**CYTOWANY FRAGMENT:**

—————

Przerażeni gestapowcy zamknęli się na I piętrze. Ci, którzy potrafili znęcać się nad bezbronnymi, bić ich i katować, okazali się nikczemnymi tchórzami wtedy, kiedy trzeba było stanąć oko w oko z zdecydowanym na wszystko, młodym, bohaterskim żołnierzem polskim. W ciągu kilkunastu minut akcja została pomyślnie zakończona, więźniowie (wśród nich BIAŁKIEWICZE: ojciec, sekretarz Nadleśnictwa i syn Zbigniew, maturzysta tajnego liceum jędrzejowskiego, i GRABOWSCY ojciec i syn, też uczeń tajnego liceum) uwolnieni. Ściągnięto posterunki - akcja bez strat własnych została zakończona. Wtedy dopiero odważyli się gestapowcy na wyjście z kryjówek.

—————

**DOSTARCZONE DANE:**
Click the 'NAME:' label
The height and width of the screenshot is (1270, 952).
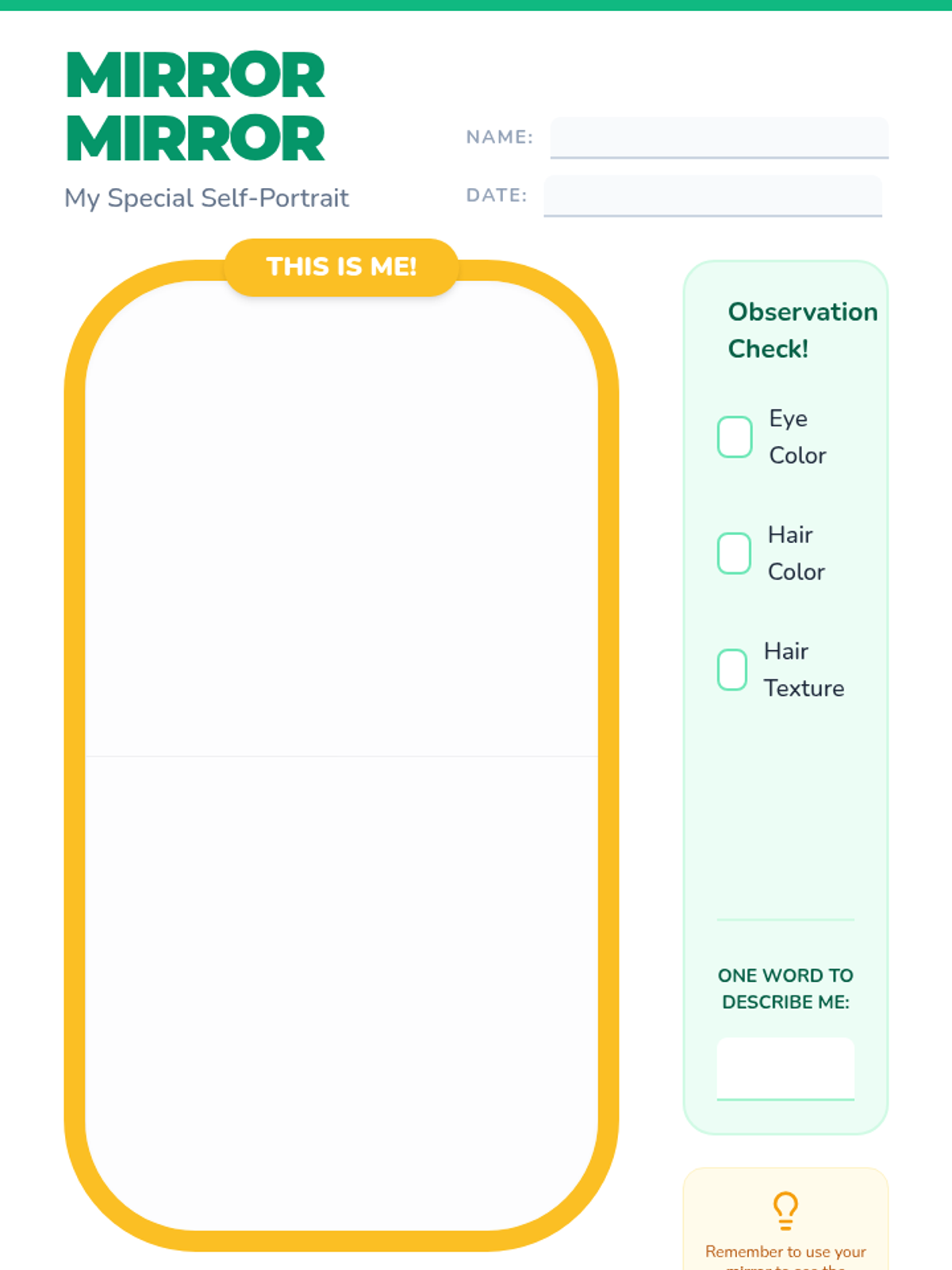click(x=499, y=137)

—————

**CELE:**
A) Streść fragment o akcji uwolnienia więźniów w dwóch zdaniach.
B) Zamień we fragmencie o akcji uwolnienia więźniów słowo "gestapowcy" na "okupanci" i przytocz tekst od "Przerażeni gestapowcy zamknęli" do "wyjście z kryjówek." włącznie.
C) Wypisz wszystkie osoby, które fragment o akcji uwolnienia więźniów wymienia wśród uwolnionych.
Korzystaj wyłącznie z cytowanego fragmentu.

**WYNIKI ZADAŃ:**
A) Przerażeni gestapowcy zamknęli się na pierwszym piętrze, a w ciągu kilkunastu minut akcję pomyślnie zakończono i uwolniono więźniów, wśród nich Białkiewiczów i Grabowskich. Po ściągnięciu posterunków akcja zakończyła się bez strat własnych i dopiero wtedy gestapowcy odważyli się wyjść z kryjówek.

B)
Przerażeni okupanci zamknęli się na I piętrze. Ci, którzy potrafili znęcać się nad bezbronnymi, bić ich i katować, okazali się nikczemnymi tchórzami wtedy, kiedy trzeba było stanąć oko w oko z zdecydowanym na wszystko, młodym, bohaterskim żołnierzem polskim. W ciągu kilkunastu minut akcja została pomyślnie zakończona, więźniowie (wśród nich BIAŁKIEWICZE: ojciec, sekretarz Nadleśnictwa i syn Zbigniew, maturzysta tajnego liceum jędrzejowskiego, i GRABOWSCY ojciec i syn, też uczeń tajnego liceum) uwolnieni. Ściągnięto posterunki - akcja bez strat własnych została zakończona. Wtedy dopiero odważyli się okupanci na wyjście z kryjówek.

C)
- Białkiewicz ojciec, sekretarz Nadleśnictwa
- Zbigniew Białkiewicz, syn, maturzysta tajnego liceum jędrzejowskiego
- Grabowski ojciec
- Grabowski syn, uczeń tajnego liceum